1.猫の名前
なんとね、今日はついにこくしゅさまがぼくに名前をつけてくれたんだ。
その時はそろそろ、こくしゅさまがもちきれないくらい大きくなったかなと思って、だっこしてもらったんだ。
そしたら、かるがるとかかえられちゃったんだけど、そのままこくしゅさまが言ったんだ。
ようやくおまえの名前がきまったよって。
正直、すっかりわすれていたからびっくりしちゃった。
つけてくれるって言ってからけっこうたってたし、なくても困らなかったし。
でも、せっかく考えてくれたのに悪いなぁって思ったから、すごく待ってたって顔をしたよ。
そうしたらこくしゅさまが教えてくれたんだ。
こくしゅさまの名前はこくしゅさまのふるさとにいる灰色のおおかみからつけられたんだって。
そのおおかみは青いねこを拾って育てているんだって。
おおかみとねこは今でもいっしょになかよくくらしているんだってさ。
だから、こくしゅさまはぼくにねこの名前をくれたんだ。
ぼくたちもそのおおかみとねこみたいになかよくしようってことだって。
でも、なんか、名前は長くておぼえられなかったんだ。
こくしゅさまの名前もぼくの名前もどっちもね。
そう言えば、こくしゅさまにも名前があるんだったねって思っただけだったよ。
今まで使ってなかったんだもん。
しかたないよね。
困ったなぁって思ったんだけど、こくしゅさまはちゃんとおぼえるまではあだなを使えばいいって言ってくれたんだ。

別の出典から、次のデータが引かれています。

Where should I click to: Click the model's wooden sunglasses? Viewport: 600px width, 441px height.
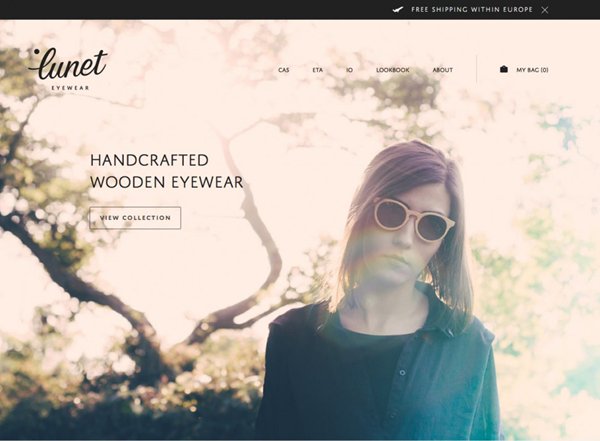[x=414, y=220]
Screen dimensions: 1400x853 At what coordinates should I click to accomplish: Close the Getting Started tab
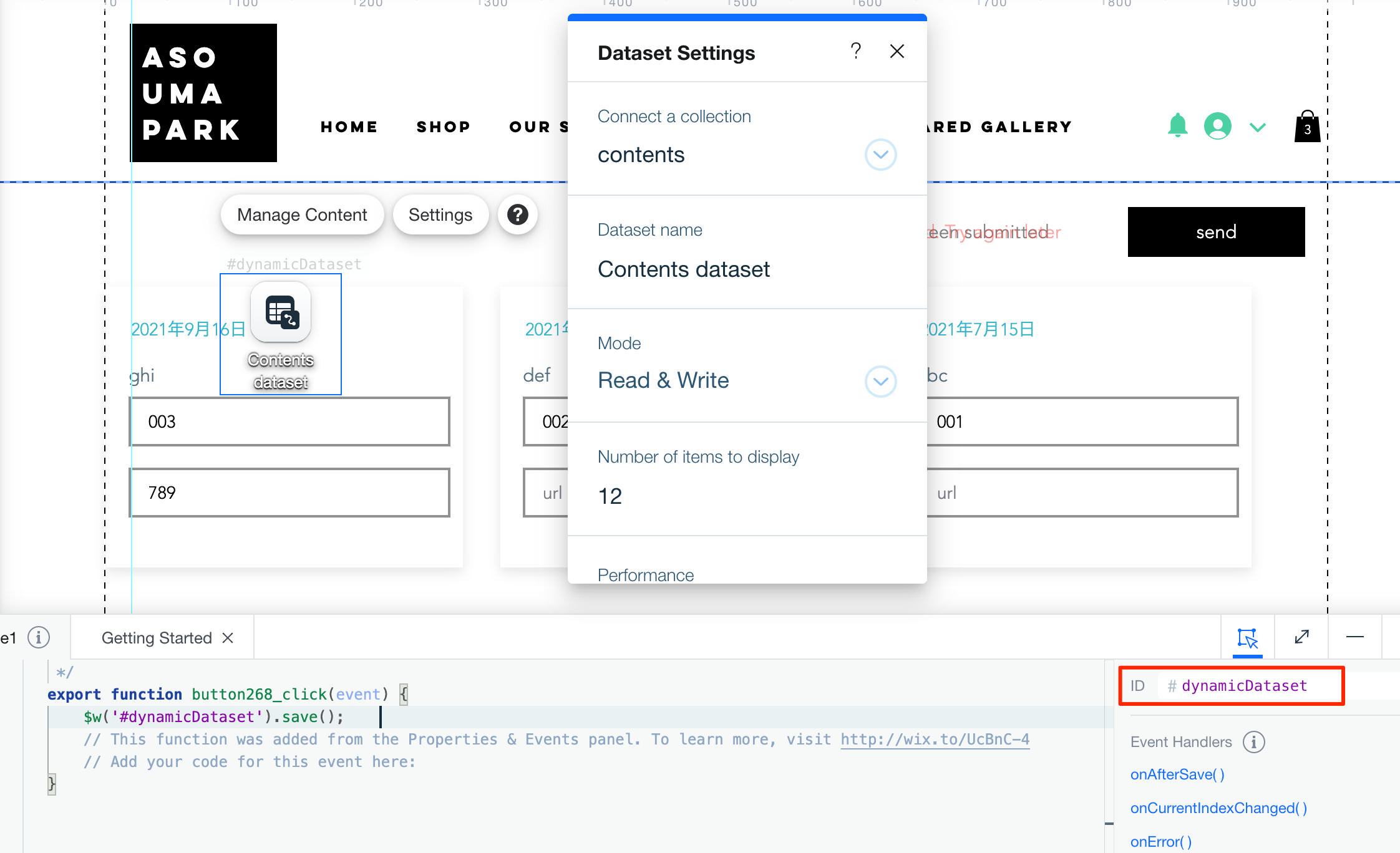coord(228,638)
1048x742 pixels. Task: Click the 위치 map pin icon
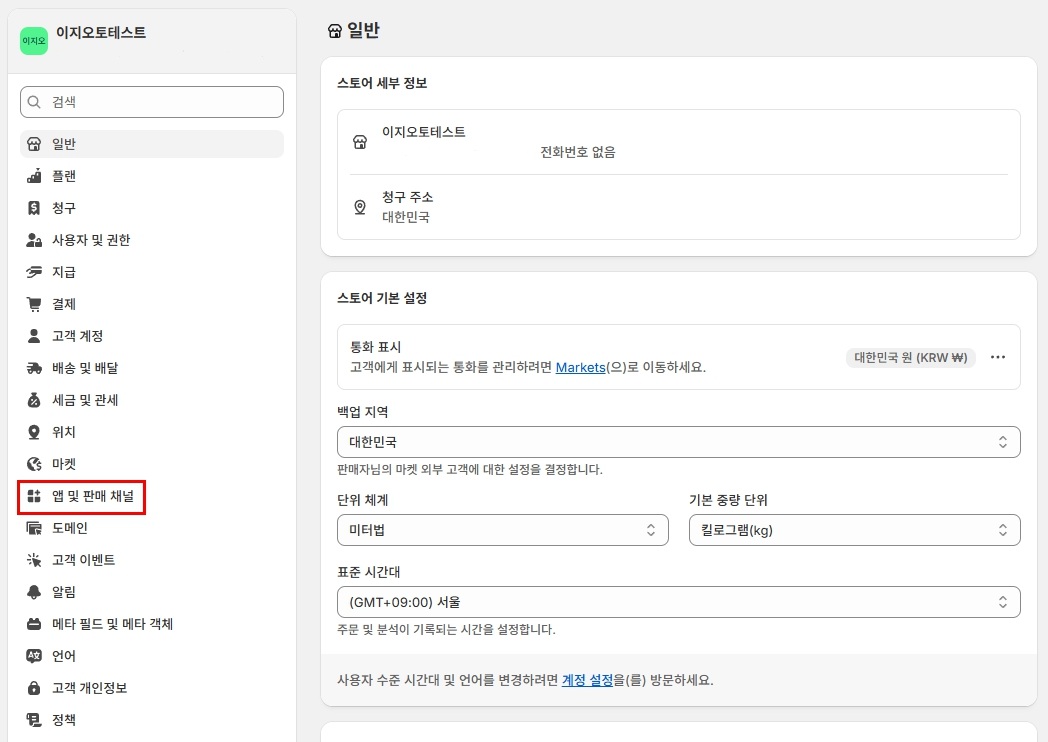click(x=34, y=432)
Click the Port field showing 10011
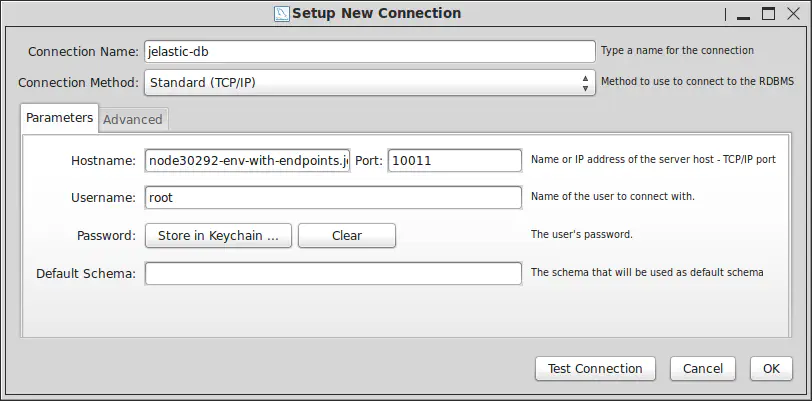 (455, 161)
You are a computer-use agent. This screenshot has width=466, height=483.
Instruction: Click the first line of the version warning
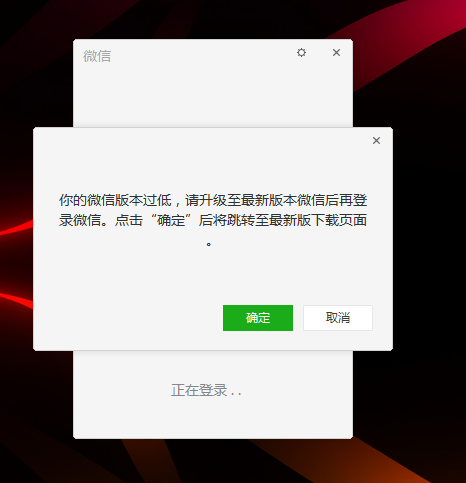(213, 200)

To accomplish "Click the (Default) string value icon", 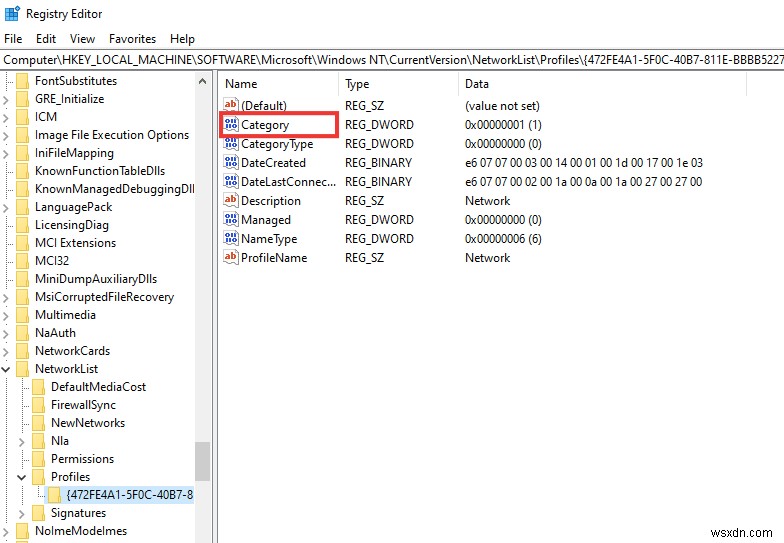I will point(231,106).
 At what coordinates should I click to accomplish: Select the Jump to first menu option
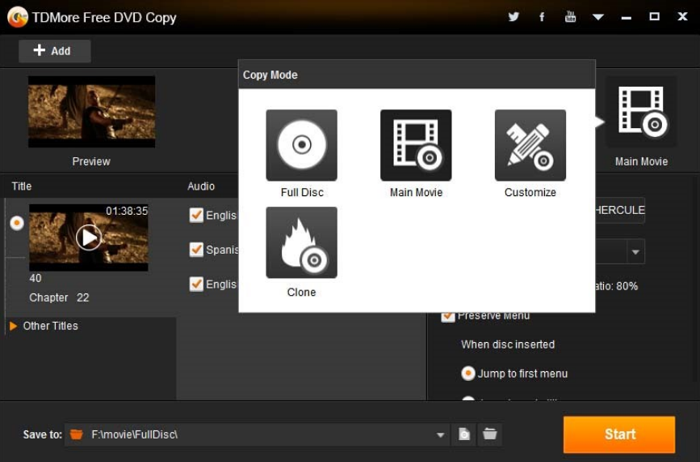468,374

みんなにもあだなのほうでよんでもらうようにおねがいしておくって。
こくしゅさまが紙にこくしゅさまの名前とぼくの名前を書いてくれたから、がんばっておぼえようって思ったよ。
あとできしさんとかおかしのおばさんとかの名前も書いてもらったんだ。
きしさんとかおばさんの名前は短いからおぼえやすいけど、こくしゅさまの名前はちょっとじかんかかるかも。
こくしゅさまの本当の名前はぼくと同じくらい長いんだ。
あだなのほうでいいよって言ってくれたけど、ちゃんとした名前を覚えたいよね。
名前があるのって、なんかうれしいね。
まだなれてないから、よばれてもきづかないことのほうが多いんだけどね。